Red Hat Bugzilla – Bug 1165821
pcs CLI/GUI should be capable of setting up a hardened cluster (for not entirely trusted environment)
Last modified: 2017-08-02 03:00:11 EDT
Most notable sign of a hardened cluster is likely the encrypted messaging (i.e., corosync) layer, which would probably mean /etc/corosync/authkey setup and distribution and aligning corosync.conf with intention to use the encryption. Also, if there would be some persisted cluster-wide flag denoting the cluster should be purposefully hardened, various properties could be checked during the run-time (is the channel towards the fence devices supporting encryption really configured to that effect? etc.).
BTW. the "persisted cluster-wide flag" I mentioned could actually be implied by non-presence of "secauth: off" in corosync configuration (and/or encryption not disabled by other means like "crypto_{hash,type}: none").
Note wrt. backup/restore logic (at least global, nonlocal): it should be perfectly fine not to backup /etc/corosync/authkey, but rather, on restore, check if authentication is needed per corosync configuration (and that authkey is not part of the tarball) and generate and distribute that file anew.

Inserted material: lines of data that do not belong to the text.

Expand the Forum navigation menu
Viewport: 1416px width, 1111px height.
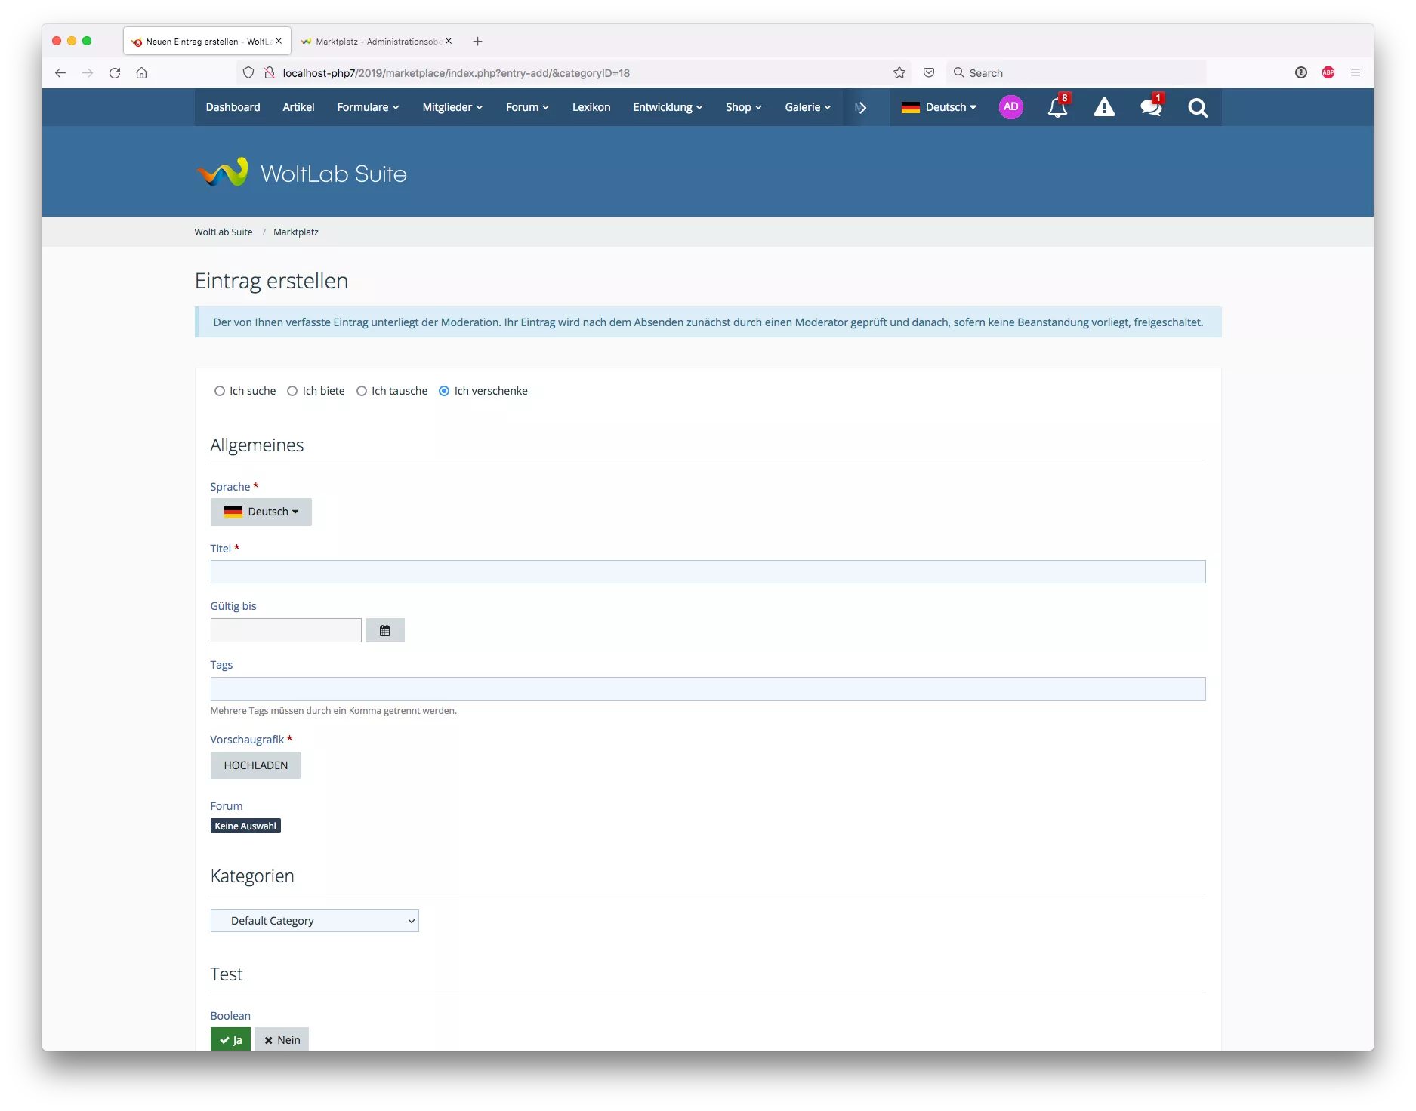coord(527,107)
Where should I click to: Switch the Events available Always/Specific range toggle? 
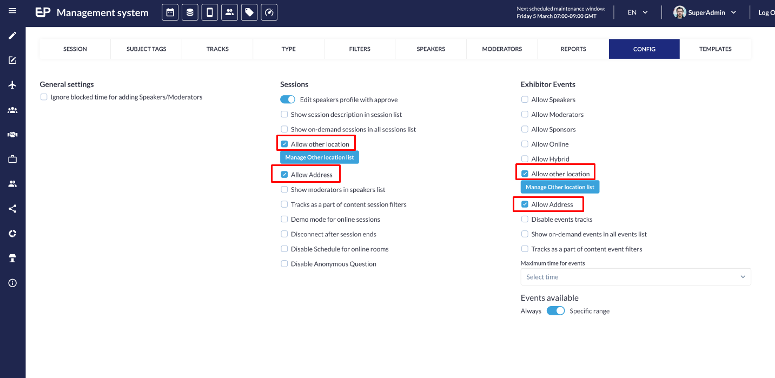tap(555, 311)
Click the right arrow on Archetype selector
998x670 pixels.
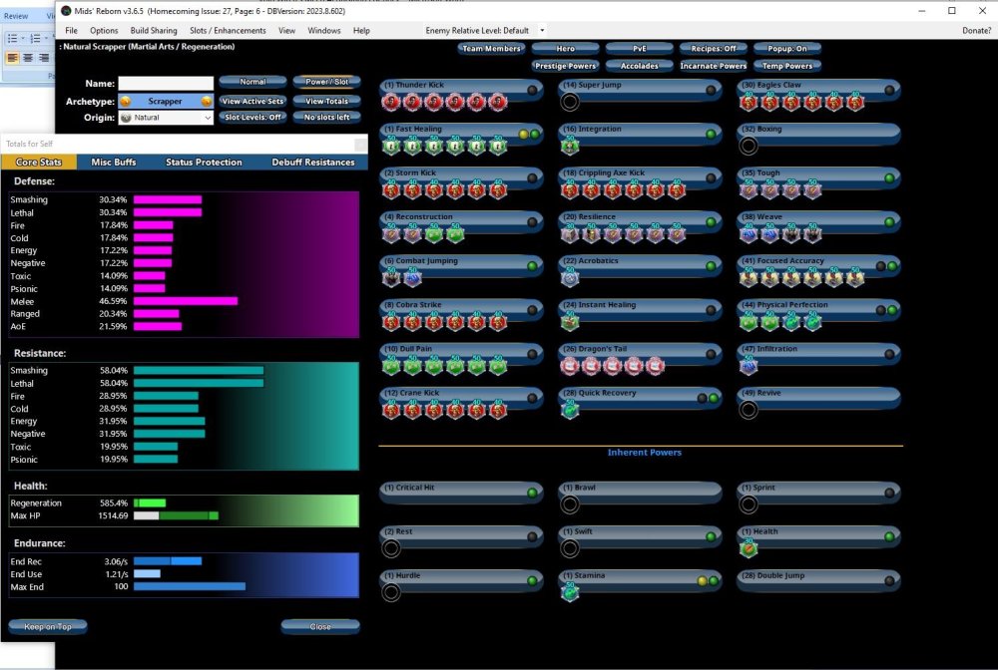206,102
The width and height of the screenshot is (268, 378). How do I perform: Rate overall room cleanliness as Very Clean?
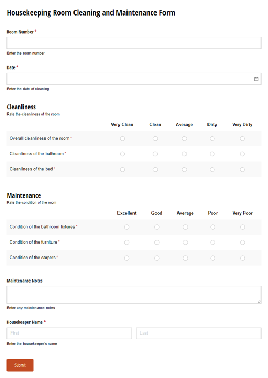point(122,138)
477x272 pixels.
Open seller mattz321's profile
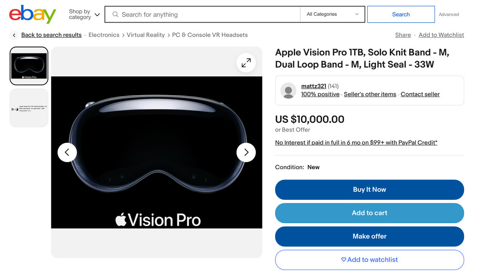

See also the github issue https://github.com/ClusterLabs/pcs/issues/98
We are going to implement enabling corosync encryption and distributing corosync authkey. This will be enabled by default and pcs will not offer an option to disable the encryption. For other hardening related issues please file separate bzs. (In reply to Jan Pokorný from comment #4) > Note wrt. backup/restore logic (at least global, nonlocal): > it should be perfectly fine not to backup /etc/corosync/authkey, > but rather, on restore, check if authentication is needed per > corosync configuration (and that authkey is not part of the tarball) > and generate and distribute that file anew. When one of nodes is unreachable during the restore procedure, the user can restore cluster configuration on that node later using the same tarball. For the node to be able to connect to the cluster it must have the same key as the rest of the cluster. Therefore we are going to include the authkeys (both corosync and pacemaker) in the tarball.
Created attachment 1281458 [details] proposed fix
Created attachment 1281494 [details] proposed fix - backup and restore keys
re [comment 13] > We are going to implement enabling corosync encryption and > distributing corosync authkey. This will be enabled by default > and pcs will not offer an option to disable the encryption. This is quite a substantial change (well, a complete twist) in behavior that needs to be spelled out prominently! Note I really wasn't asking for that without ability to stick with the old one. > For other hardening related issues please file separate bzs. Note that some of the configuration bits I had in mind will be solved with a resolution of [bug 1173346] for which I'd like to kindly ask for a priority elevation.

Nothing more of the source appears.